Piece No. 2 for Orchestra, a work from near the end of  American maverick Conlon Nancarrow’s long career, should be a real  treat. It’s a rare orchestral piece by a composer especially known for  the hypercomplex rhythms of his studies for player piano. SMO will also  present Talea by French composer Gérard Grisey who died  prematurely in 1998. Grisey was a student of one of the 20th century's  most imaginative composers, Olivier Messiaen. Titled after a term from medieval music that refers to rhythmic structures, Talea plays on the paradox or mechanical processes that open up into freedom.
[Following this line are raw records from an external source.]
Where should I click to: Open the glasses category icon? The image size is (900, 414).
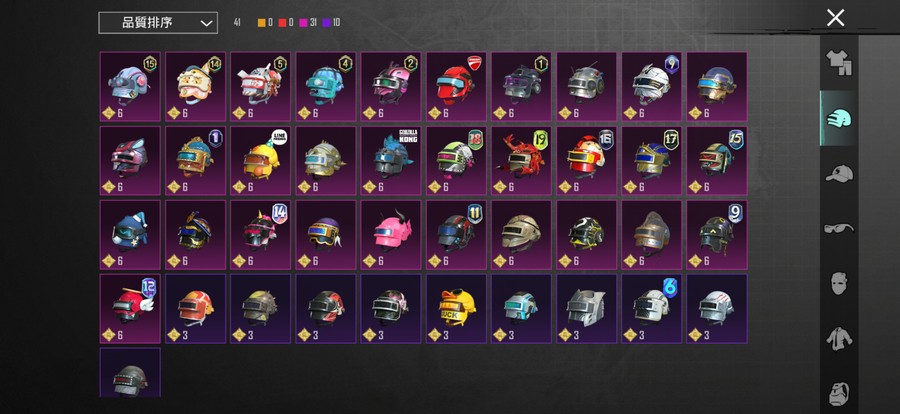[839, 228]
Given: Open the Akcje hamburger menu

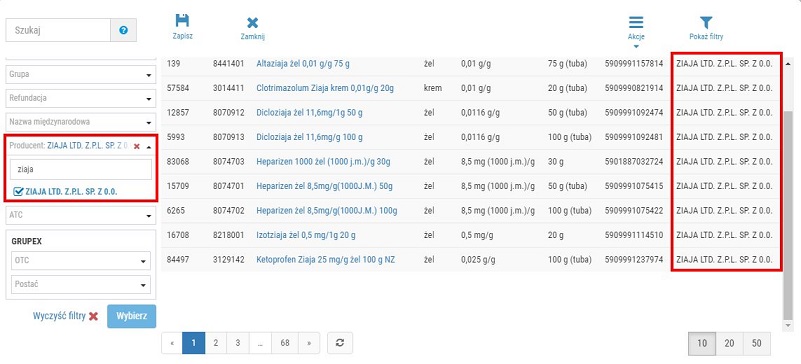Looking at the screenshot, I should pyautogui.click(x=636, y=22).
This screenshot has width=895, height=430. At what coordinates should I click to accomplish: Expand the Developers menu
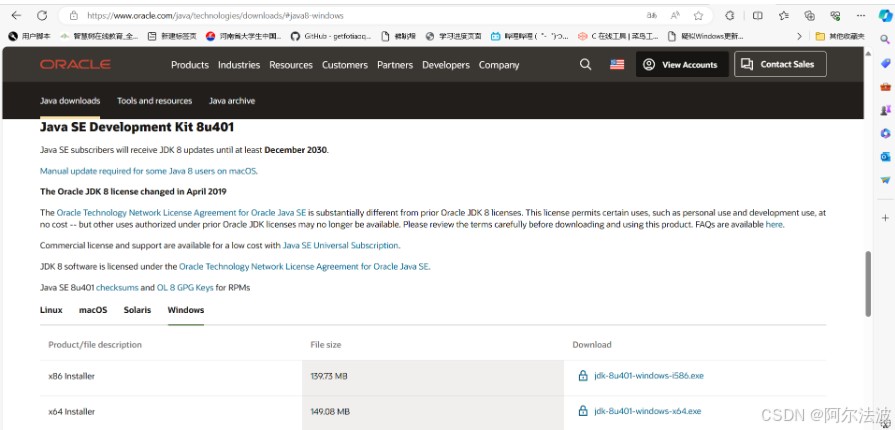(446, 65)
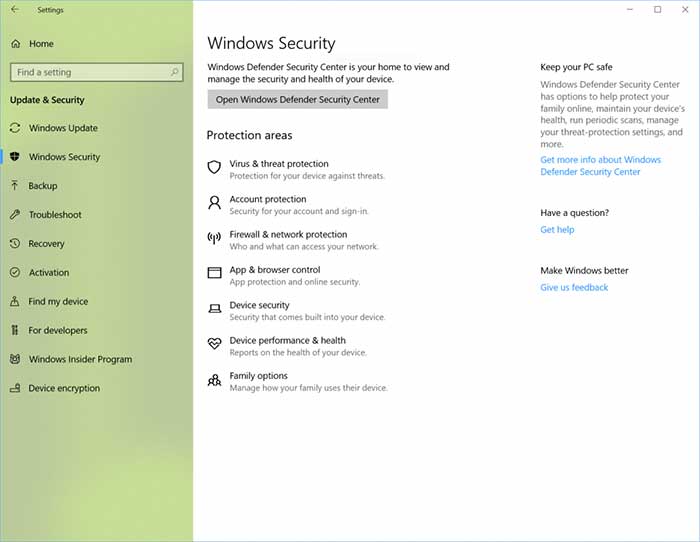Image resolution: width=700 pixels, height=542 pixels.
Task: Click the Family options people icon
Action: coord(214,380)
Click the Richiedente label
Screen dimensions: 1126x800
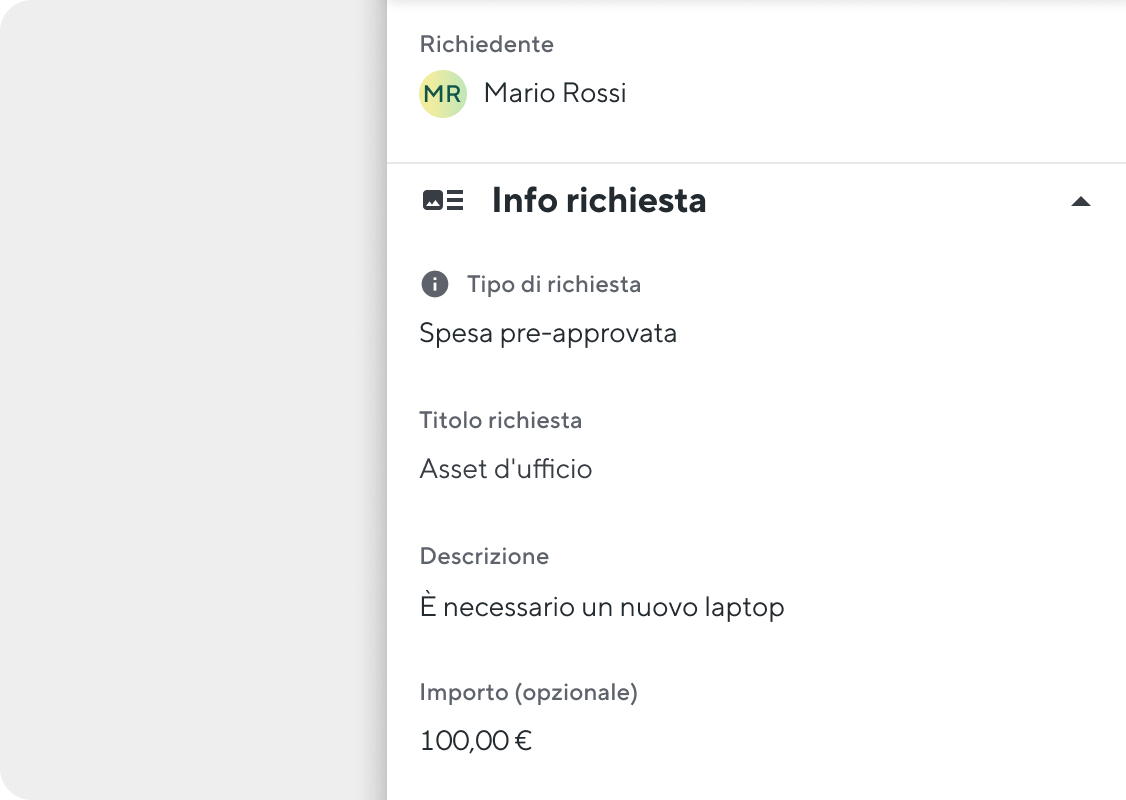pyautogui.click(x=487, y=45)
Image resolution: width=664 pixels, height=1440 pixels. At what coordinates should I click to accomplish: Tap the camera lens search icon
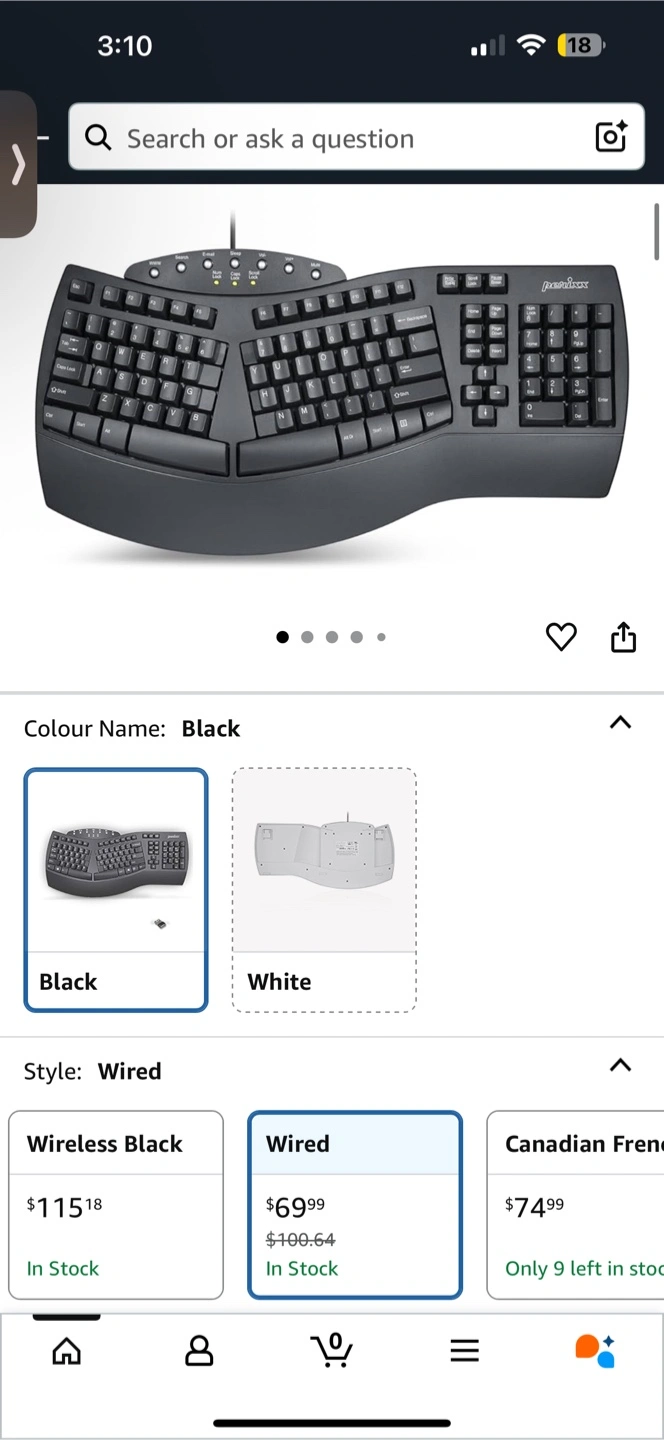tap(611, 136)
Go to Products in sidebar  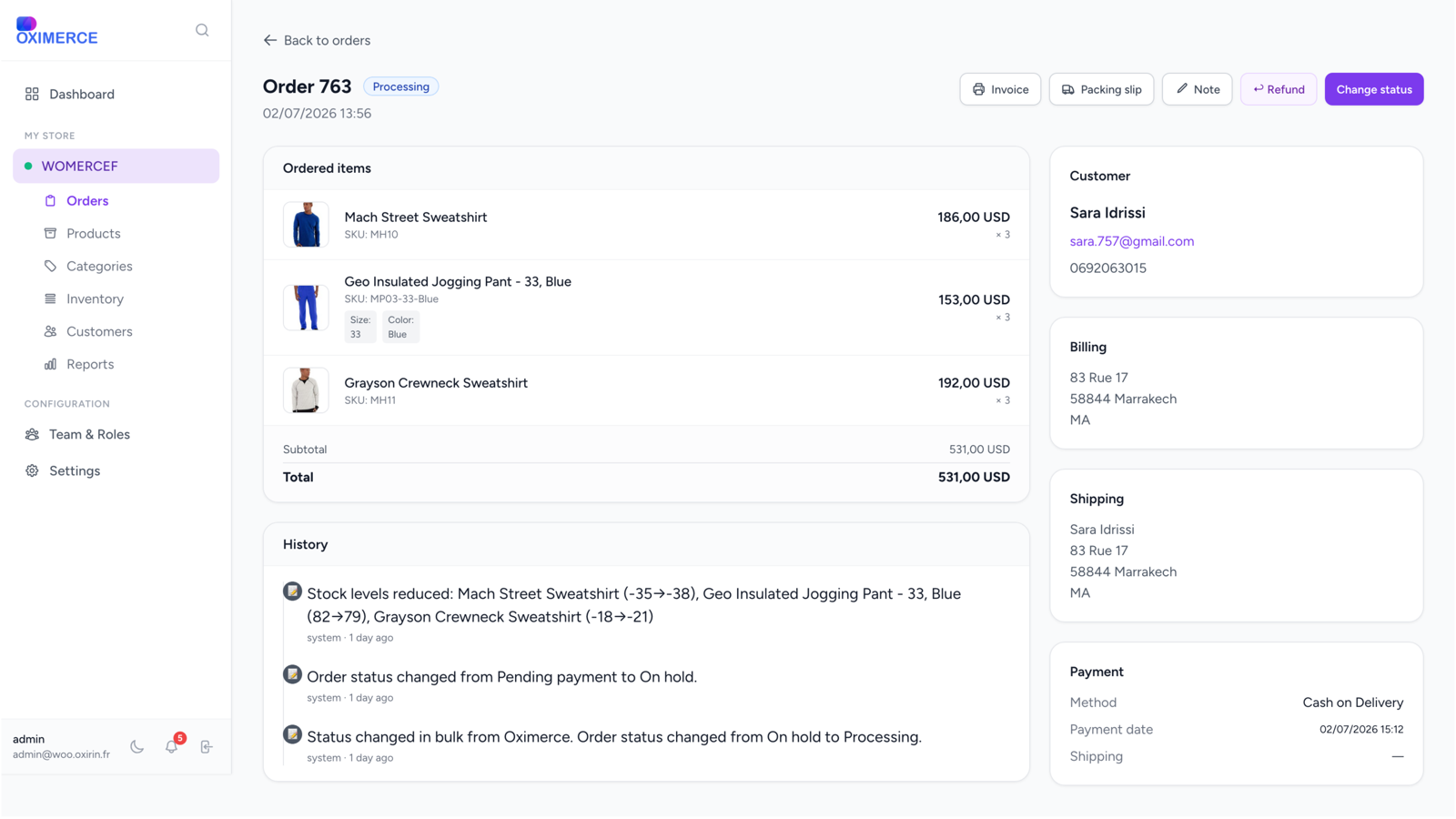pyautogui.click(x=93, y=234)
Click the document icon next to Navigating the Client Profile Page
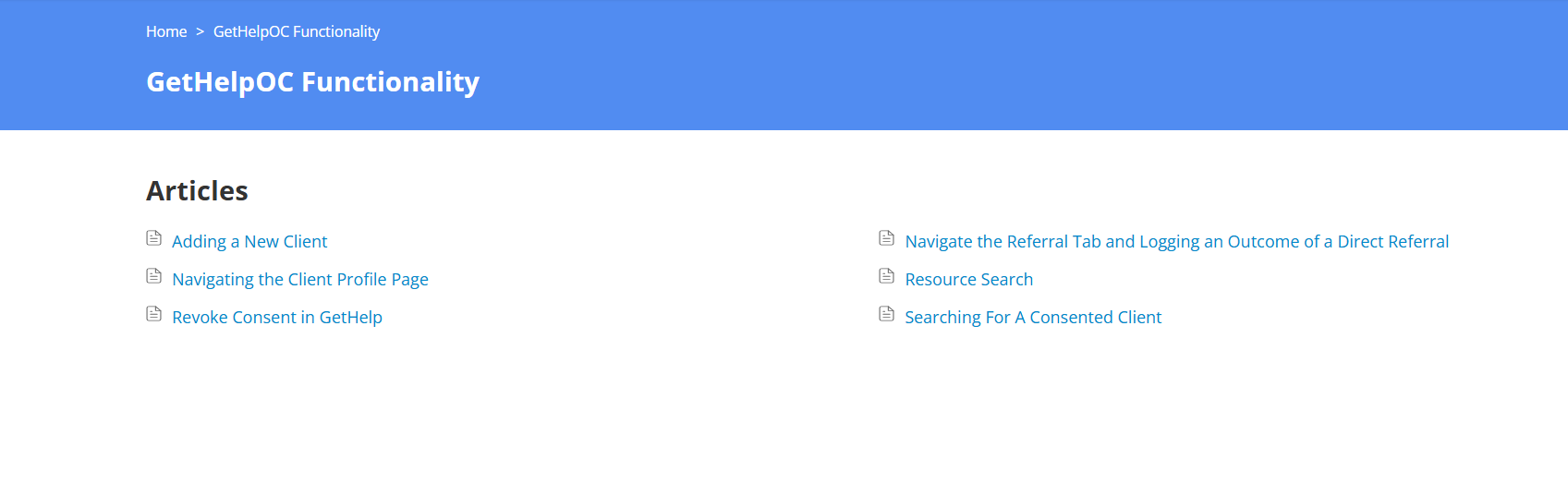The height and width of the screenshot is (495, 1568). (x=154, y=276)
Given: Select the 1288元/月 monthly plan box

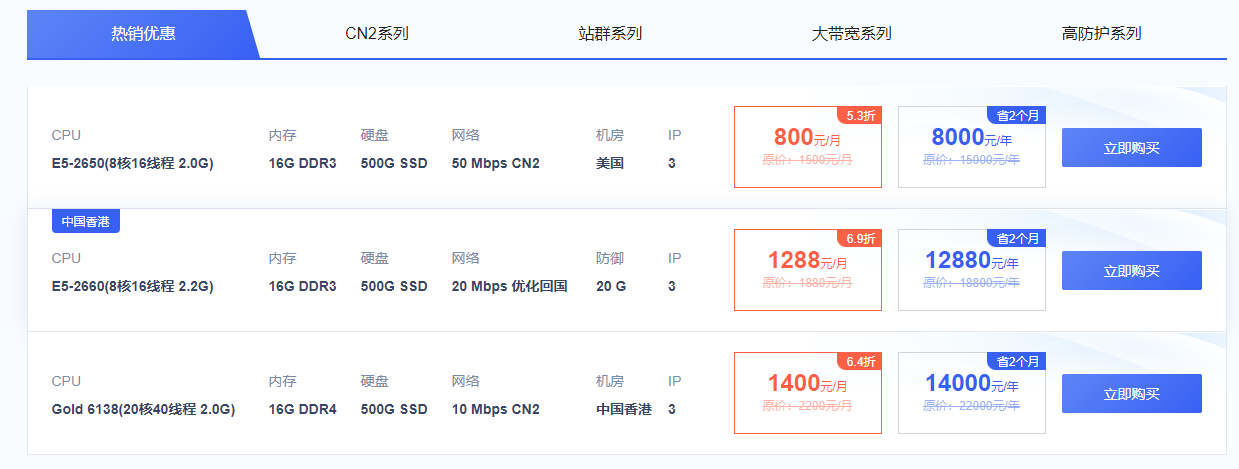Looking at the screenshot, I should click(808, 270).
And what about new music from the Seattle Symphony? Stay  tuned on January 25 for the orchestra to make its official announcement  of the 2012-13 season under new music director Ludovic Morlot. We’ll  find out where he intends to lead their exploration of contemporary  orchestral music in the coming year.

And today (Wednesday, Jan. 25), you can sample Ludo’s work with the band  for free, though this time in a concert squarely focused on the  classics: At 12:30 p.m. at Seattle City Hall, they will perform a  program of Weber and Beethoven.

If you go: The Box Is Empty performs music by David Lang and Steve Reich at The Chapel at the Good Shepherd Center on Thursday, January 26, at 8  p.m. 4649 Sunnyside Ave. N, 4th floor, 206-789-1939. Tickets: $5-15  (cash only).

Seattle Modern Orchestra’s Layers of Time concert will be performed at PONCHO Concert Hall, Friday, January 27 at 8 p.m. 710 E. Roy St. Tickets: $10-20.

Seattle Symphony performs at City Hall, Wednesday, January 25, at 12:30 p.m. 600 Fourth Ave. Free.